How would we annotate this function? Without the ability to parameterize type, the best we could do would be:

def new_user(user_class: type) -> User:
    # Same  implementation as before

This seems reasonable, except that in the following example, mypy doesn’t see that the buyer variable has type ProUser:

buyer = new_user(ProUser)
buyer.pay()  # Rejected, not a method on User

However, using the type[C] syntax and a type variable with an upper bound (see Type variables with upper bounds) we can do better (Python 3.12 syntax):

def new_user[U: User](user_class: type[U]) -> U:
    # Same implementation as before

Here is the example using the legacy syntax (Python 3.11 and earlier):

U = TypeVar('U', bound=User)

def new_user(user_class: type[U]) -> U:
    # Same implementation as before

Now mypy will infer the correct type of the result when we call new_user() with a specific subclass of User:

beginner = new_user(BasicUser)  # Inferred type is BasicUser
beginner.upgrade()  # OK

Note

The value corresponding to type[C] must be an actual class object that’s a subtype of C. Its constructor must be compatible with the constructor of C. If C is a type variable, its upper bound must be a class object.

For more details about type[] and typing.Type[], see PEP 484: The type of class objects.

Generators

A basic generator that only yields values can be succinctly annotated as having a return type of either Iterator[YieldType] or Iterable[YieldType]. For example:

def squares(n: int) -> Iterator[int]:
    for i in range(n):
        yield i * i

A good rule of thumb is to annotate functions with the most specific return type possible. However, you should also take care to avoid leaking implementation details into a function’s public API. In keeping with these two principles, prefer Iterator[YieldType] over Iterable[YieldType] as the return-type annotation for a generator function, as it lets mypy know that users are able to call next() on the object returned by the function. Nonetheless, bear in mind that Iterable may sometimes be the better option, if you consider it an implementation detail that next() can be called on the object returned by your function.
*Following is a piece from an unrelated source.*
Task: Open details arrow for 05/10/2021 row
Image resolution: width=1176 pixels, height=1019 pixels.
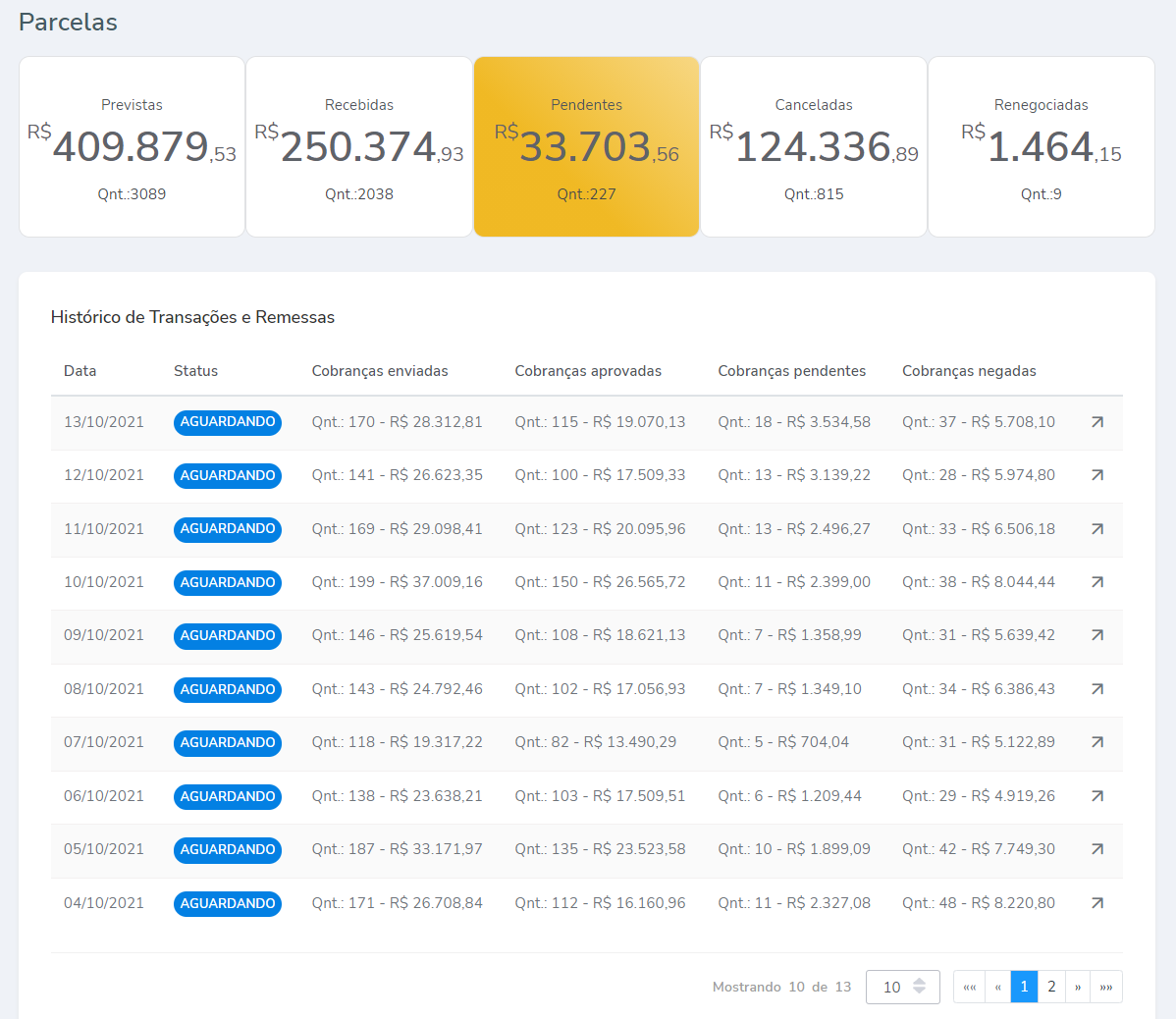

If you want your generator to accept values via the send() method or return a value, on the other hand, you should use the Generator[YieldType, SendType, ReturnType] generic type instead of either Iterator or Iterable. For example:

def echo_round() -> Generator[int, float, str]:
    sent = yield 0
    while sent >= 0:
        sent = yield round(sent)
    return 'Done'

Note that unlike many other generics in the typing module, the SendType of Generator behaves contravariantly, not covariantly or invariantly.

If you do not plan on receiving or returning values, then set the SendType or ReturnType to None, as appropriate. For example, we could have annotated the first example as the following:

def squares(n: int) -> Generator[int, None, None]:
    for i in range(n):
        yield i * i

This is slightly different from using Iterator[int] or Iterable[int], since generators have close(), send(), and throw() methods that generic iterators and iterables don’t. If you plan to call these methods on the returned generator, use the Generator type instead of Iterator or Iterable.